**Instructions for the task**
Locate "The height and" in the data below, then output the line it is on and all following lines through the last, word for word. Skip any pictures.

(Stored records)
══════════════════════════════

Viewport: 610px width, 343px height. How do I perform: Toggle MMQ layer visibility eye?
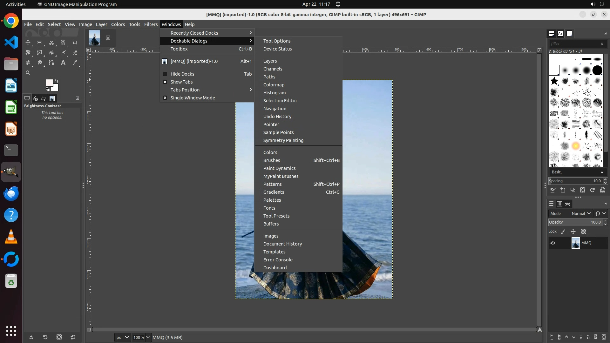coord(553,243)
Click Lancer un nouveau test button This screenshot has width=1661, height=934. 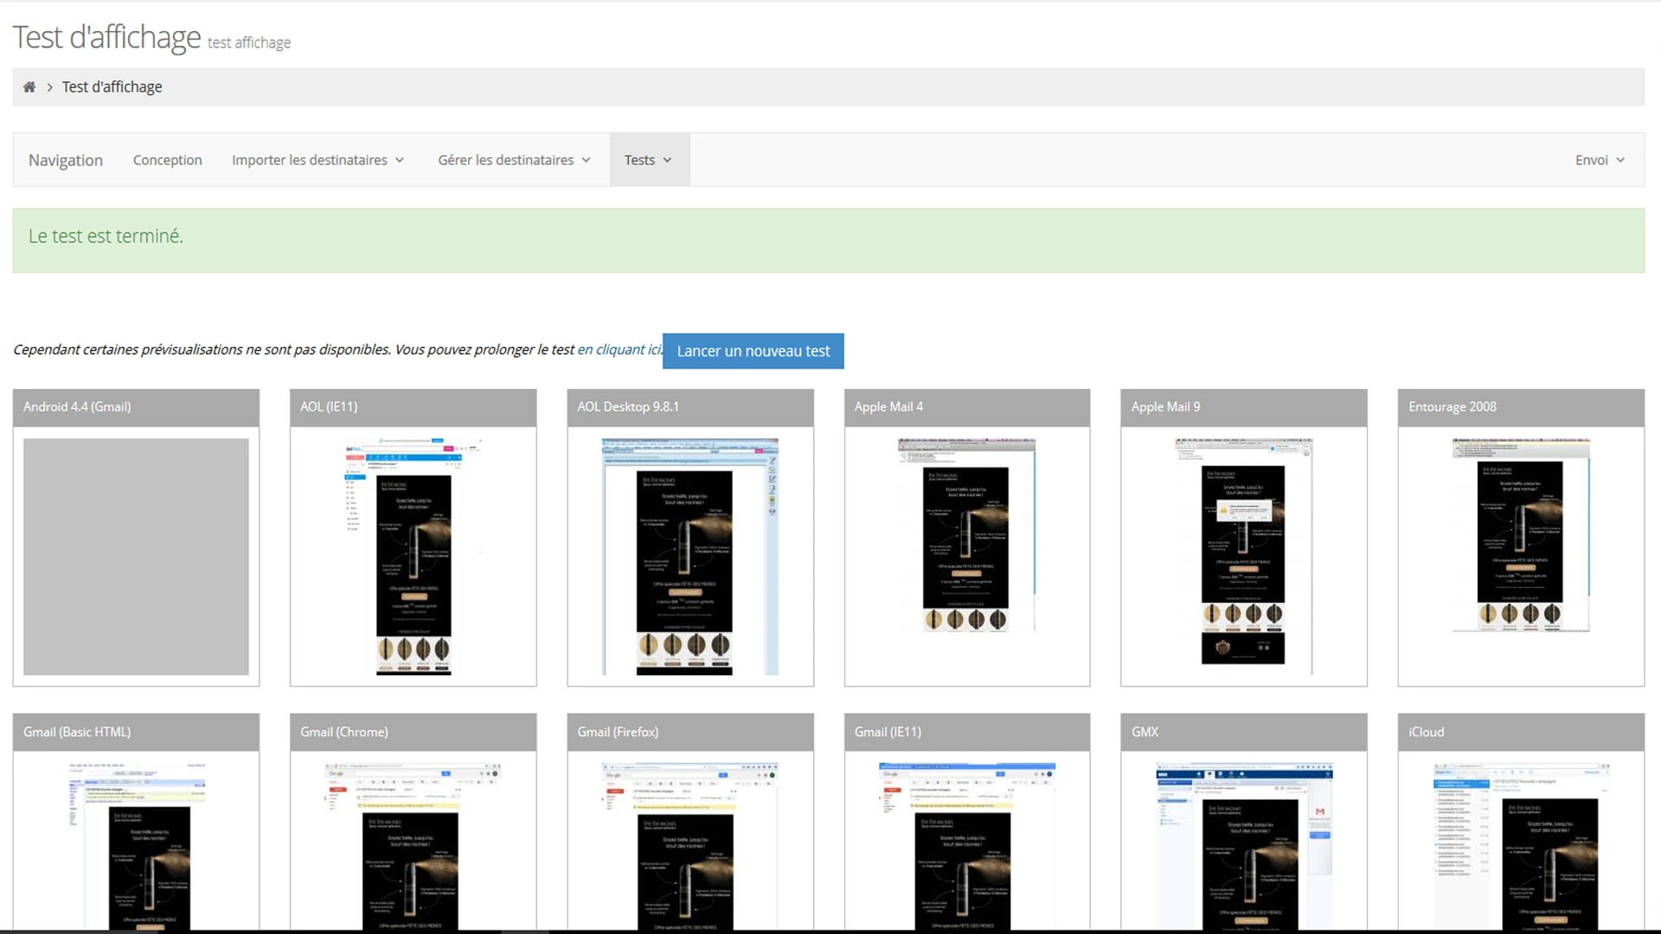tap(753, 351)
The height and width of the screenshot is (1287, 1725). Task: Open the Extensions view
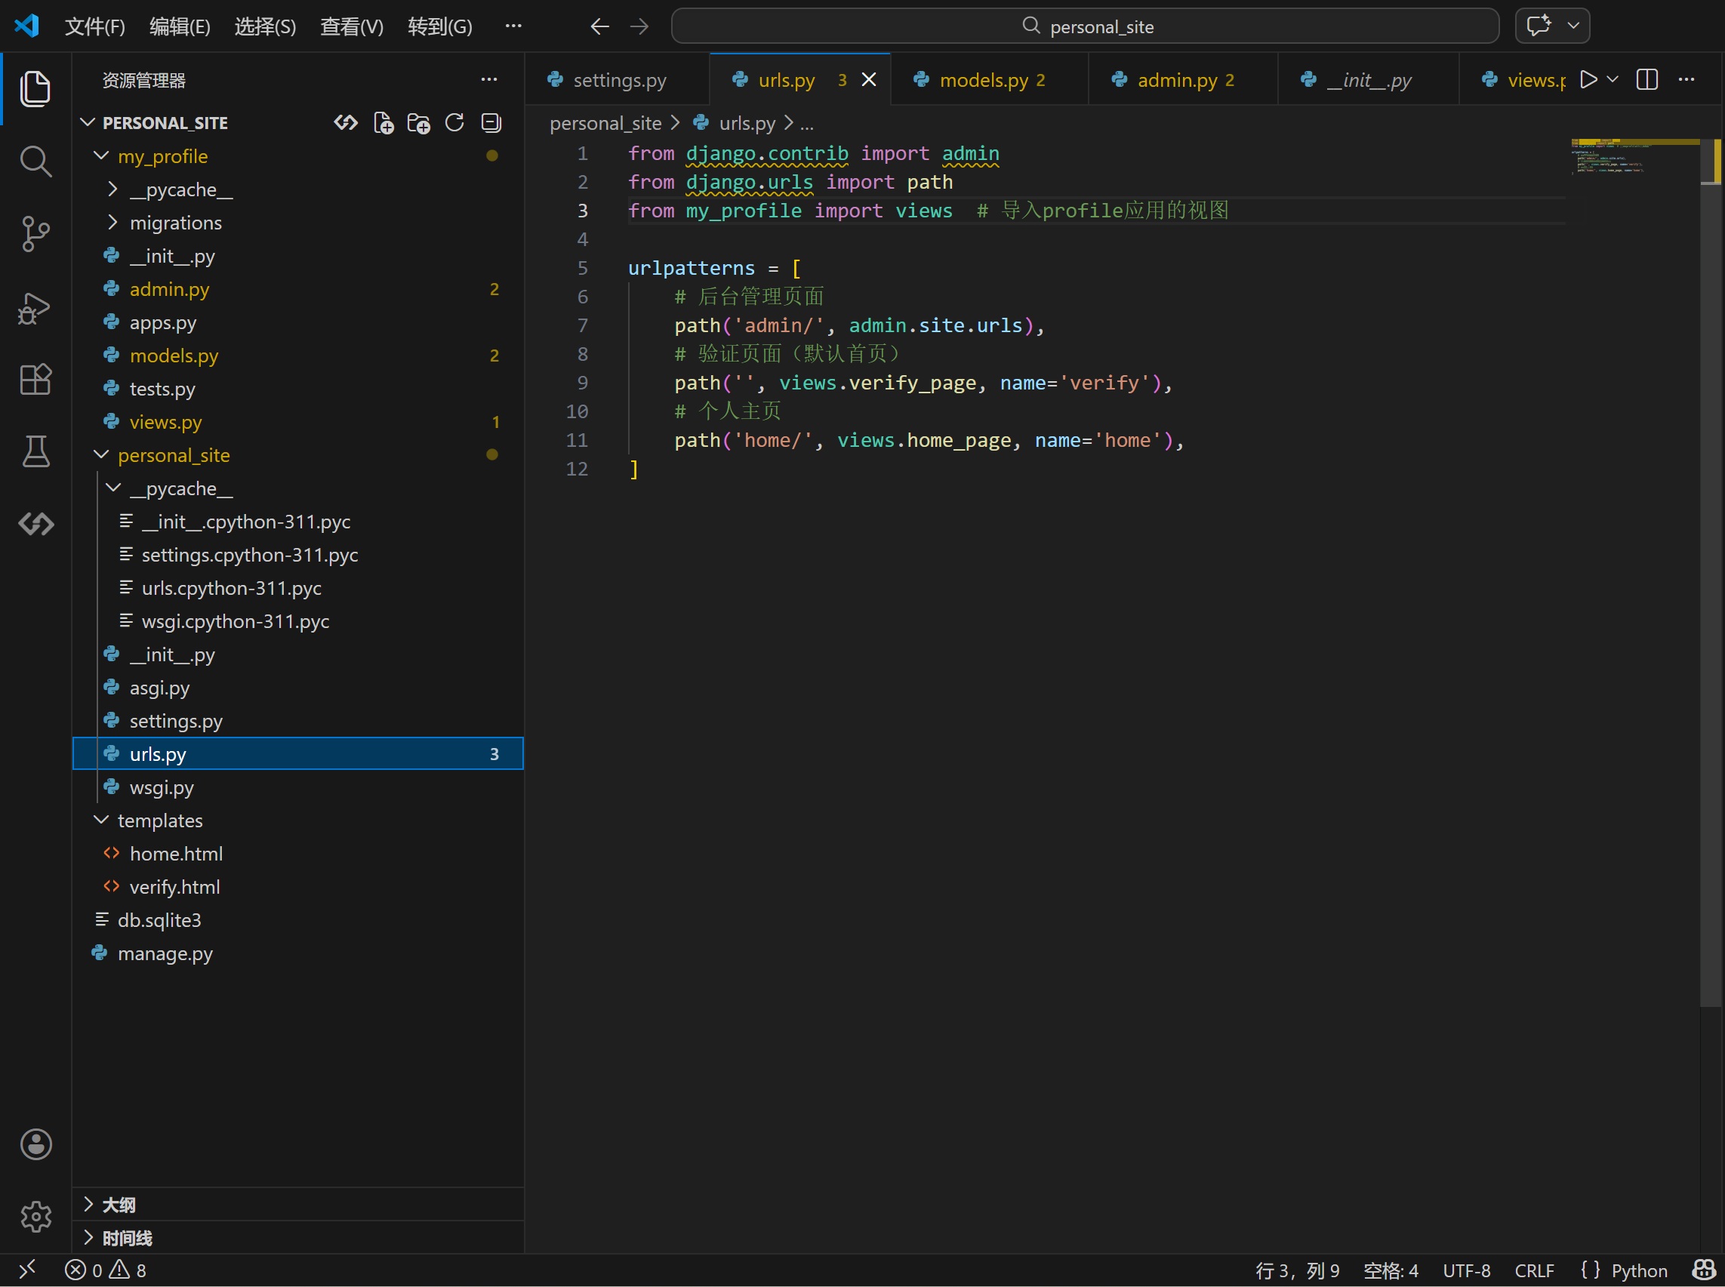pyautogui.click(x=35, y=379)
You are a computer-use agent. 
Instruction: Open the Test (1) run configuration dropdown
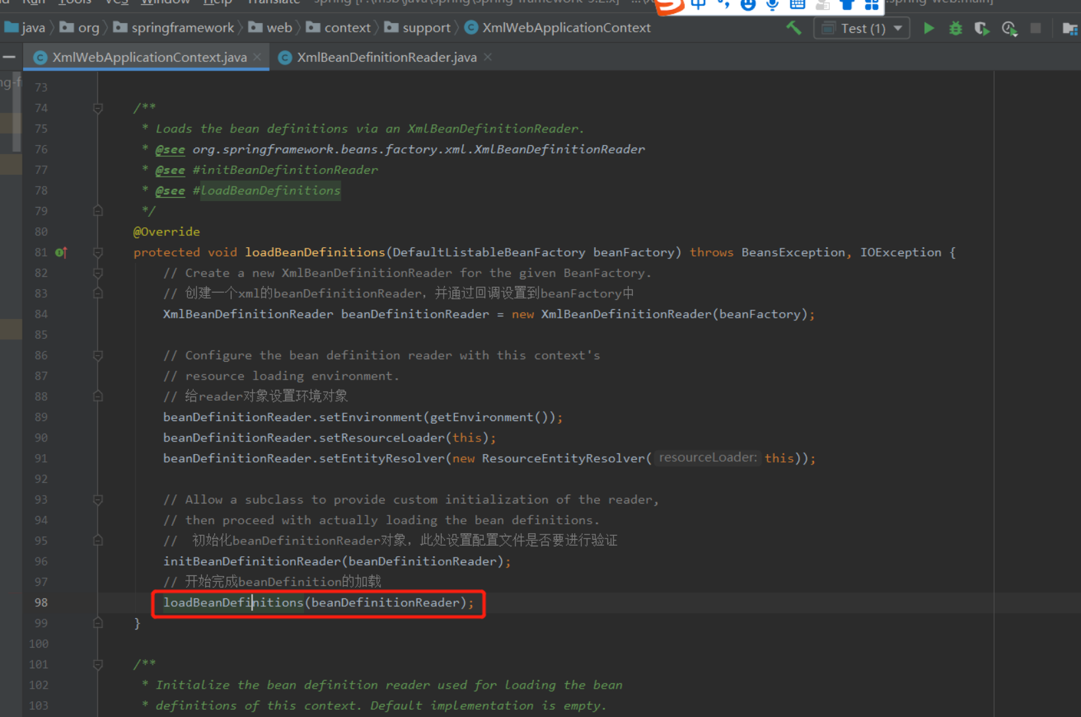898,28
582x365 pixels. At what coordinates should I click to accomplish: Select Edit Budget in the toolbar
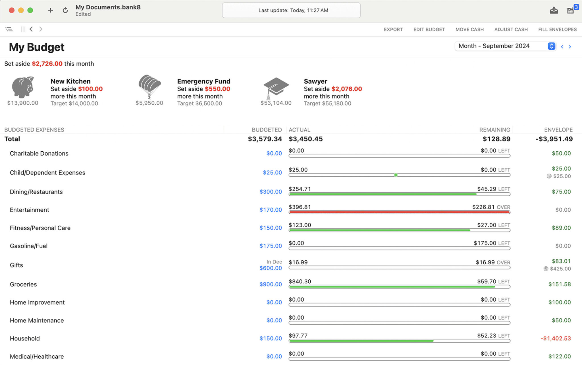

══════════════════════════════

**Solution for this problem**
The height and width of the screenshot is (1287, 1725). Task: Open the Extensions view
pyautogui.click(x=35, y=379)
You are a computer-use agent. 
Instruction: Open the Test (1) run configuration dropdown
898,28
582x365 pixels. At what coordinates should I click to accomplish: Select Edit Budget in the toolbar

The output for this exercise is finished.